For a lot of early buyers, this speculation turned out to be wildly successful. In the late 1880s and early 1890s properties were being flipped monthly for huge gains. Property values were climbing so fast that prevailing wisdom was that you could not go wrong speculating on property. A phrase popularized in the era was “you’re a mug if you invest in anything else.” The investment fever and the general population growth in the area sustained these gains for quite a while. In 1905 $1 million in building permits was issued. By 1908 this had reached $6 million. By 1912 they peaked at a stunning $20 million, which when adjusted for inflation is still the high water mark for development in the city even today.

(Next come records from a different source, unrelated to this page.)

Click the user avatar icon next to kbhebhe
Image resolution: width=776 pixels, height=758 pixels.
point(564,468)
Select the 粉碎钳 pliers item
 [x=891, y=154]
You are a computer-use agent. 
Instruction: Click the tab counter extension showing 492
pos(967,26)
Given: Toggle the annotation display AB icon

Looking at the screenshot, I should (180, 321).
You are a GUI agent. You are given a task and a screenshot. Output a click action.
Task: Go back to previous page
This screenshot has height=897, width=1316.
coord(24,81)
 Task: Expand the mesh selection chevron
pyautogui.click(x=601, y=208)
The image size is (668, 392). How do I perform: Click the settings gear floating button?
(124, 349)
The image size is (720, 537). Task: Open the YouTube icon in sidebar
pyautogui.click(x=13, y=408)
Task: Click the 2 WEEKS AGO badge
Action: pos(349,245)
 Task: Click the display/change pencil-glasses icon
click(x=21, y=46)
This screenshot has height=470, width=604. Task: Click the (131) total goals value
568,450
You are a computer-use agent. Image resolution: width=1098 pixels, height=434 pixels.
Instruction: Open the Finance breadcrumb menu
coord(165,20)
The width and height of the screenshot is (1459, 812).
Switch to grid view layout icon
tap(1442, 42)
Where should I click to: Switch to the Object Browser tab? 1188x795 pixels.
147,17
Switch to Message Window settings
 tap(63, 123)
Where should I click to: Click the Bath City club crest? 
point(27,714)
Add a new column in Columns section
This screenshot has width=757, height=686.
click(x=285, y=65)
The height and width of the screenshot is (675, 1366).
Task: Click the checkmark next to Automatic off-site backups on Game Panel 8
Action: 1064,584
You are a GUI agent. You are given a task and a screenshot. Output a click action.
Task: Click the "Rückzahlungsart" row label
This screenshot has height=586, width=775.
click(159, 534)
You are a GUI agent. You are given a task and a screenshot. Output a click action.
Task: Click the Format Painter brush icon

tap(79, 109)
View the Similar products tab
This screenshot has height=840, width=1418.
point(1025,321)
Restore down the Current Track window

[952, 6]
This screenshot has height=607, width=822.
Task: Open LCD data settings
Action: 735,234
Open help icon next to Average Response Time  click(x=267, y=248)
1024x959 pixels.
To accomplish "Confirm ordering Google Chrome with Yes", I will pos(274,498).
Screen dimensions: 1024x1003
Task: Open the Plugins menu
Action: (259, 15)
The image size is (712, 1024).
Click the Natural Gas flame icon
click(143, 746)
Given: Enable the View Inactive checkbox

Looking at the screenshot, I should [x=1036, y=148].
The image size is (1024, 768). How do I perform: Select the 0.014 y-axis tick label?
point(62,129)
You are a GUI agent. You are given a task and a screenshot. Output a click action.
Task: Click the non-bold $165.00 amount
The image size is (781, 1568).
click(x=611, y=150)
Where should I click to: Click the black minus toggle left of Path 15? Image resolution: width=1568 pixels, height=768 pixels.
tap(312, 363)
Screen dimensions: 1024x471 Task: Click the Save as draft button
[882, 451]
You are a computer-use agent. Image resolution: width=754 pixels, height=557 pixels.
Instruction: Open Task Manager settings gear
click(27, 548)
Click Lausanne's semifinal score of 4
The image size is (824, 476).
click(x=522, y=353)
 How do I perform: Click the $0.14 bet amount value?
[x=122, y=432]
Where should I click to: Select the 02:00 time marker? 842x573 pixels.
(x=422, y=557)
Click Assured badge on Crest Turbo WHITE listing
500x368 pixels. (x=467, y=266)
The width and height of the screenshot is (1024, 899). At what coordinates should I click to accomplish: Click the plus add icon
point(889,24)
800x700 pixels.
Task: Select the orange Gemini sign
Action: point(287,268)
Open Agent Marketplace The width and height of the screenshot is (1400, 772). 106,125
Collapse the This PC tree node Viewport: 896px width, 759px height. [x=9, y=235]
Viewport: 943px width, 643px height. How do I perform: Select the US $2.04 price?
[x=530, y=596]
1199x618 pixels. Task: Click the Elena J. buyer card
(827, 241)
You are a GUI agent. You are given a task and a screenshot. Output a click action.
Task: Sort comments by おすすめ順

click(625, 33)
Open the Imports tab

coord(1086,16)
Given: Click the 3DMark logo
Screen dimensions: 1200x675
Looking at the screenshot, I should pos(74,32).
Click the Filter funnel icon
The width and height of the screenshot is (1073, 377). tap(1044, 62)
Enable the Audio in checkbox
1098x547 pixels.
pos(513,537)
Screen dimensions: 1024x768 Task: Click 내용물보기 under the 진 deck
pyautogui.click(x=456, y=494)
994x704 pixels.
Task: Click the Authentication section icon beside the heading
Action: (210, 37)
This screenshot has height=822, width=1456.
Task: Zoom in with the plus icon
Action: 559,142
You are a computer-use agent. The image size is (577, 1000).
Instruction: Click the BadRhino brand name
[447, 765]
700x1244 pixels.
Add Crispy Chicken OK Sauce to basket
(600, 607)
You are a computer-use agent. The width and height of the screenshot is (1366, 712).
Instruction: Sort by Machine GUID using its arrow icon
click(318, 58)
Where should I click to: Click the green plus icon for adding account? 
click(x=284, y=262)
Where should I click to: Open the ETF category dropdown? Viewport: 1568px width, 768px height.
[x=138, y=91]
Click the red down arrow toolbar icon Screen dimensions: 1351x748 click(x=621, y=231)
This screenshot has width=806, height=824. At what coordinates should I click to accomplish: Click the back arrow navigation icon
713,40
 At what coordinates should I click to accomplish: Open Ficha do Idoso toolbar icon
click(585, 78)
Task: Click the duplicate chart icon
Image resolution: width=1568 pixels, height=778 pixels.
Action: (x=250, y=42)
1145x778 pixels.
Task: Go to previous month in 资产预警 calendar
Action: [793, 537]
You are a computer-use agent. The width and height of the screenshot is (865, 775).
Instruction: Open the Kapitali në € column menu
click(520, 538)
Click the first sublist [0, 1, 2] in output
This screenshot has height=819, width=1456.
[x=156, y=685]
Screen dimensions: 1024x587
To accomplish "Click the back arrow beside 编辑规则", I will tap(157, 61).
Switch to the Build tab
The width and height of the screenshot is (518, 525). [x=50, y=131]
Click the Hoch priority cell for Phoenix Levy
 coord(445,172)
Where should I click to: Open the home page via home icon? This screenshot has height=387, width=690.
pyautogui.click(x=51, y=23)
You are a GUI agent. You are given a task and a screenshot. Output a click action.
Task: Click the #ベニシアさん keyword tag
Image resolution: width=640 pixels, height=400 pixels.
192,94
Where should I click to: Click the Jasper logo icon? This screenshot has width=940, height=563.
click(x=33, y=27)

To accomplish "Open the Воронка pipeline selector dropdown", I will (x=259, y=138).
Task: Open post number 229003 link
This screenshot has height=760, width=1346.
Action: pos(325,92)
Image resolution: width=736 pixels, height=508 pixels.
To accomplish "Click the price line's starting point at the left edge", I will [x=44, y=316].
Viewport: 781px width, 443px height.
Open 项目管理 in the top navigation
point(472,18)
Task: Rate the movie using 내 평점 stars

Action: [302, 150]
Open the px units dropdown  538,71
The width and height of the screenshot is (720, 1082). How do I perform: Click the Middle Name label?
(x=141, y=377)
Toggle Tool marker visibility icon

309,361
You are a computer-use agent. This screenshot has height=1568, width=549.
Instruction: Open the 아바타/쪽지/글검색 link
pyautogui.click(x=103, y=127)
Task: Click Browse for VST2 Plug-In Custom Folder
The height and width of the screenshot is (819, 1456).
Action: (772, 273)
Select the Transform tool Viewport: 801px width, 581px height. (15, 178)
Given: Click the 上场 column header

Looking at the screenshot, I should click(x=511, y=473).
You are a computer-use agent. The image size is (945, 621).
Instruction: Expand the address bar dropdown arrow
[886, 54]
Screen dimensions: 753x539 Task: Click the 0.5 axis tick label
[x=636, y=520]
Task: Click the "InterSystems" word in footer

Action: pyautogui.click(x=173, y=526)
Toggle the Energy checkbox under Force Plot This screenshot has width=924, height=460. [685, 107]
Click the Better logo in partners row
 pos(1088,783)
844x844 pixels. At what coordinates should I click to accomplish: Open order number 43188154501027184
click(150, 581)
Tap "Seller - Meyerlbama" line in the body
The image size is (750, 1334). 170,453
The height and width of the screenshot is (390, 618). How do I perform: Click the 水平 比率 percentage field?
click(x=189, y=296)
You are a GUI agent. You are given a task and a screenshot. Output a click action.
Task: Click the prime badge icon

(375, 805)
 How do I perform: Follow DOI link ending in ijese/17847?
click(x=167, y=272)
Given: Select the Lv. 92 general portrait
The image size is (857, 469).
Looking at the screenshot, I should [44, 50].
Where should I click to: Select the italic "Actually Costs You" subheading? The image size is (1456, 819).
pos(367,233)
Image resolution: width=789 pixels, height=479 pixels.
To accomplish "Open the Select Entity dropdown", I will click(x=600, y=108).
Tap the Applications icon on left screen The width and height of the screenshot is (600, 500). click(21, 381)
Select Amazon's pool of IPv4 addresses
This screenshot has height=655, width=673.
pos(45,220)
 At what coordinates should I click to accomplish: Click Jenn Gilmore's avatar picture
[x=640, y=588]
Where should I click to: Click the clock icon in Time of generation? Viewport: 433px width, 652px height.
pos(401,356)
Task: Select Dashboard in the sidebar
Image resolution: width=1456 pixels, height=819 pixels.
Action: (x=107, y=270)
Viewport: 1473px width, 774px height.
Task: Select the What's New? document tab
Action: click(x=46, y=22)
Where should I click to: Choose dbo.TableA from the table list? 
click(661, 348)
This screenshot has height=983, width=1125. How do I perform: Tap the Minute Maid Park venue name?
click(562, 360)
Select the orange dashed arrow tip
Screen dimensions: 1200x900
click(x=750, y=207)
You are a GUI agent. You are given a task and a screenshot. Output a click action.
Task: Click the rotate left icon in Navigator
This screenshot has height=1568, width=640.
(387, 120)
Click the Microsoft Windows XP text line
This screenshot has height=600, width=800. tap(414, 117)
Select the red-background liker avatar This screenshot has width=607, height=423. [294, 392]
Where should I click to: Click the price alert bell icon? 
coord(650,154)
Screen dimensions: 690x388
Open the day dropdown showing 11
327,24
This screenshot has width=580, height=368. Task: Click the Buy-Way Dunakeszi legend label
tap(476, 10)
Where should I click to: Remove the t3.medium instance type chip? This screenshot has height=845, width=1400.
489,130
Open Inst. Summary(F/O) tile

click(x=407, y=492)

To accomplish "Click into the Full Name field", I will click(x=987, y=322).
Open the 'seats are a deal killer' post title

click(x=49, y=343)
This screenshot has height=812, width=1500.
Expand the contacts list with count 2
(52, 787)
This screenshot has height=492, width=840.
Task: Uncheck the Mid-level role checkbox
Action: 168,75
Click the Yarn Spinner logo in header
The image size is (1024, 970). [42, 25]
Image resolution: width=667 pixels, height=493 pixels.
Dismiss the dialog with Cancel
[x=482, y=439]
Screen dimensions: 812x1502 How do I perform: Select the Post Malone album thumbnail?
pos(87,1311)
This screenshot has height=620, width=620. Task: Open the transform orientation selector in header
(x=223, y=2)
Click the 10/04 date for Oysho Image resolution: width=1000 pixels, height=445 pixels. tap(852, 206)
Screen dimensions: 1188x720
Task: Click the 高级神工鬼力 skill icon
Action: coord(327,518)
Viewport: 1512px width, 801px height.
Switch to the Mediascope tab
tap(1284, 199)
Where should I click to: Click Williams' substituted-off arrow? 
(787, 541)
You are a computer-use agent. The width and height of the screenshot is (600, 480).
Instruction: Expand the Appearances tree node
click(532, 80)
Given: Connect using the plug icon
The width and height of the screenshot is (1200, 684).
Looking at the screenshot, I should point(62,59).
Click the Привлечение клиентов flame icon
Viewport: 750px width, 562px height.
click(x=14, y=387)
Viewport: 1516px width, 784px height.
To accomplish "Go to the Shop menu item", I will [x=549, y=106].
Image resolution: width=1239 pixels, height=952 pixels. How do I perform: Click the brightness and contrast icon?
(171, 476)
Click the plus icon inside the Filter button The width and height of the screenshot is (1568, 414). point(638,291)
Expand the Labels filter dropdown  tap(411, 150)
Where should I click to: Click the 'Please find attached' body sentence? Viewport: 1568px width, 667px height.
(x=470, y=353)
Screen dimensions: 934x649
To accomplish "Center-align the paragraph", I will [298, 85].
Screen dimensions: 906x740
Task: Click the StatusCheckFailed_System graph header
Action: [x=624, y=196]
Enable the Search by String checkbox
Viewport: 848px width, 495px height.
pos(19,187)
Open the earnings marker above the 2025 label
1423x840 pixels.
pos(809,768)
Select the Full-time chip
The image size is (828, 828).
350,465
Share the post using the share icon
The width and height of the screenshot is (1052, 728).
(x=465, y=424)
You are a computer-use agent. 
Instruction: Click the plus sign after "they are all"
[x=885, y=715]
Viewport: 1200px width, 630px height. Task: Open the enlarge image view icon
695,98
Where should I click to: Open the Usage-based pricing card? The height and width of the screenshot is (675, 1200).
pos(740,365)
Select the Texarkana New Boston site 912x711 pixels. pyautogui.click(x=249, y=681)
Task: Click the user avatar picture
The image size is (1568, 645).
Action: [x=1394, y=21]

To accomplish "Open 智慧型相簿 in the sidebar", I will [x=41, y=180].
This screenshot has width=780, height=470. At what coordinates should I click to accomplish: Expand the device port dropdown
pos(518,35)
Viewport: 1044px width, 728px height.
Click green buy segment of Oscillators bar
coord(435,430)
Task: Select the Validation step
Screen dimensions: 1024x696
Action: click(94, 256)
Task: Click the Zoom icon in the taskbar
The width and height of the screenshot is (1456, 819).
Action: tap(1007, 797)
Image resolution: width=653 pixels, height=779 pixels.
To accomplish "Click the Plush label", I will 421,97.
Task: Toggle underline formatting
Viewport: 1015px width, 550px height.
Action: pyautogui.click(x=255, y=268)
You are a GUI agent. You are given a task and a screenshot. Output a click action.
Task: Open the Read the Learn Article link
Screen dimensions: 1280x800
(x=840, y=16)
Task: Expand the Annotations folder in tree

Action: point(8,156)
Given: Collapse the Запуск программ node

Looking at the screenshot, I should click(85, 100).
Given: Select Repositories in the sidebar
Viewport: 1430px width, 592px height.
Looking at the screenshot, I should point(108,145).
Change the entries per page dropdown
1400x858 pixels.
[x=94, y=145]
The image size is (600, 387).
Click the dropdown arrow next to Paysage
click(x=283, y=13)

But the longer a bubble grows, the more air there is to let out of it. The US government created the Federal Reserve, increased the money supply, and raised taxes. This sends the global economy into a recession. It also was enough to tip Vancouver’s precarious property values off a coastal bluff. Thousands of property loans were being defaulted on, commercial rents declined by half, and real estate prices fell by an unthinkable 90 percent. One of the area’s largest banks, Dominion Trust Company, had just finished a new commercial building. They were not able to find even a single tenant and were pushed into bankruptcy. The company’s vice president shot himself inside of his mansion before it was repossessed. 

It is here where we meet our unlikely hero Ronald Maitland. He was an area local, grew up constructing home made boats in Burrard Inlet north of town. His resourcefulness caught the eye of a manager at a real estate and insurance company called Macaulay Nicolls and he was hired as a bank clerk at the age of 16. Eighteen years later he became a partner. He had cautioned the company to be cautious of too much real estate exposure and even persuaded them to branch out into other services like maritime insurance. When the crash hit it was this conservatism and diversification that made it one of the only survivors in the Vancouver real estate industry. 

Macaulay Nicolls was one of the companies that helped piece back together what was a broken real estate industry in Vancouver and grew to be one of Canada’s leading real estate firms. Eventually, it joined Colliers in 1984. Ronald went on to race an eight meter sailboat called the Santa Maria in the 1932 Olympics in Los Angeles. His team lost every race but went home with a silver medal because only the Canadians and Americans participated in the event that year. Over and over in his life he seemed to always find a way to make something out of nothing.